I came of age before the Internet and will always be a migrant to this new, digital world, likely wandering around with a heavy accent, astounded and slightly out of step with all the natives who were born here. The truth is that I probably live in the Internet more than I live in the Actual World, and see it as something mystical, a kind of oracle from which all wishes and impulses might be made manifest. It’s a dreamy, hazy place, and there’s an obvious danger in this, one that was recently brought into focus by the great nude celebrity hack that emerged on 4Chan.
I wanted to see the pictures, even though I clearly understood that they were stolen property. My desire to see Jennifer Lawrence nude was greater than my moral aversion to invading and violating her privacy. The Internet, as it always does, enabled my reptile brain, and in a way in which it’s very likely that I won’t suffer any consequences for my transgressions.
I don’t think twice about watching pirated TV shows or movies, have no qualms about downloading music without paying for it, and even though I work as a writer, I don’t pay for any subscriptions and get irritated whenever I’m asked to jump through a few hoops in order to get access to content. I guess I feel entitled, and instead of viewing things as private property, I see the online world as communal, shared property, imaging a friend loaning me something like it was a book or an album. My relationship to this material is ephemeral and abstract, and instead of taking solid form and becoming a part of my physical landscape, it passes through me and then drifts back into the fog from whence it came, having more in common with memory than actuality.

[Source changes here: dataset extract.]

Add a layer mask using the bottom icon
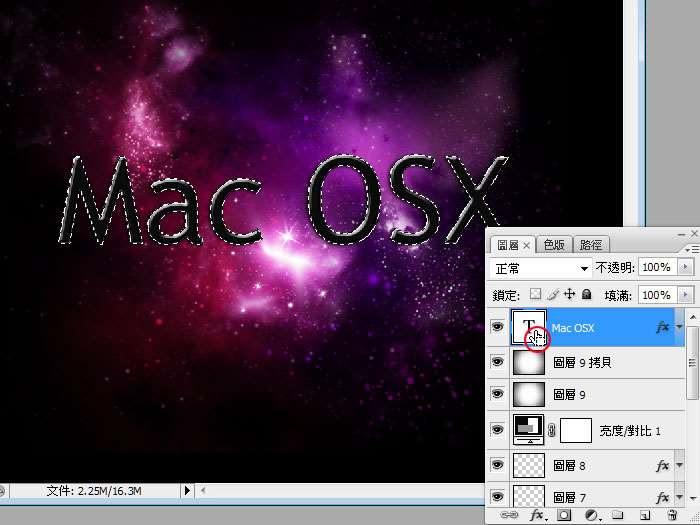700x525 pixels. tap(563, 515)
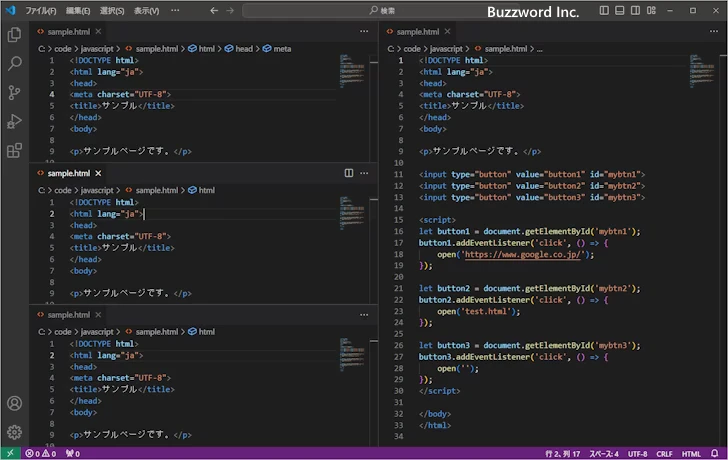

When it comes to the stolen nude photos I think I told myself that there was an element of performance to them and that they were the quasi-intentional outcropping of the exhibitionism that is celebrity and were part of continuing seduction, and that they kind of wanted them to be seen, even if this was clearly false.
The truth is that I see celebrities as a brand or corporation—an entity that sells rather than a person that actually lives. They exist as a kind of avatar, a very conscious construct, something symbolic, like a myth, and although our attention is constantly drawn to them, we will never know them. They’re projections, both of our longing and our resentments, and this created persona absorbs all of our vitriol and love, until the actual person at the core of it is destroyed and a new star has to emerge for public adulation and sacrifice.

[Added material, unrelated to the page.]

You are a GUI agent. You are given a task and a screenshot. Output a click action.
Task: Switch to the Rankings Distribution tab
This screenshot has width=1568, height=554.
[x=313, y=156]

The Internet accelerates this process. The celebrity is the pot of gold at the end of the rainbow, and our appetite for them has never been so ferocious and predatory. We want all of them, all the time, and every once in awhile the real person behind the curtain gets revealed—vulnerable, flawed, even pedestrian or banal– and we all have to step back and ask ourselves what exactly it is we’re looking at, and what exactly the cost of that might be.